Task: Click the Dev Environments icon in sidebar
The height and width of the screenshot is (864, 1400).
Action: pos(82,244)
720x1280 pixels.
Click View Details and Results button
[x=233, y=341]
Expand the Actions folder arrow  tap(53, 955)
...
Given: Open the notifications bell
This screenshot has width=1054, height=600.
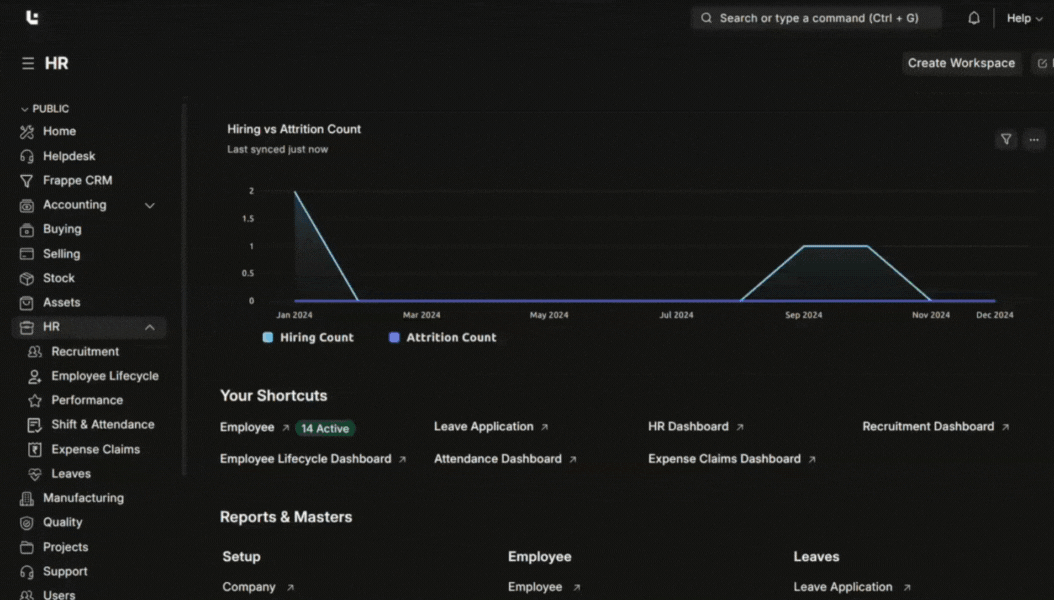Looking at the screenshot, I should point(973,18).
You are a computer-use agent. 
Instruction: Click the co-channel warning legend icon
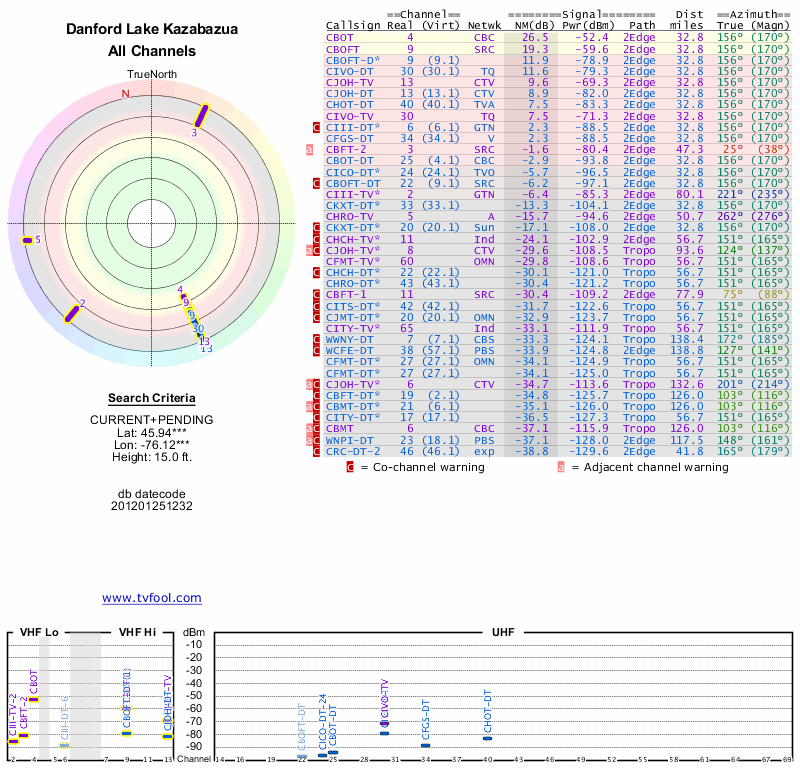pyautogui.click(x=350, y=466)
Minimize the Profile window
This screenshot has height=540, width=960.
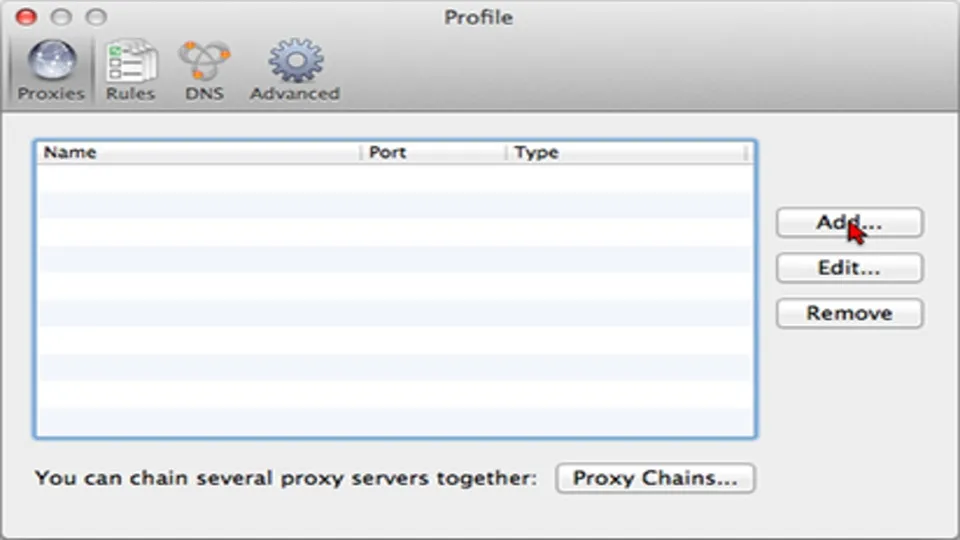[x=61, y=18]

■ What you are asked to do
Using the data above, print exactly the lines from the line that contains "Click View Details and Results button" through the line that contains "Expand the Actions", with both included.

■ Answer box
Click View Details and Results button
[x=233, y=341]
Expand the Actions folder arrow  tap(53, 955)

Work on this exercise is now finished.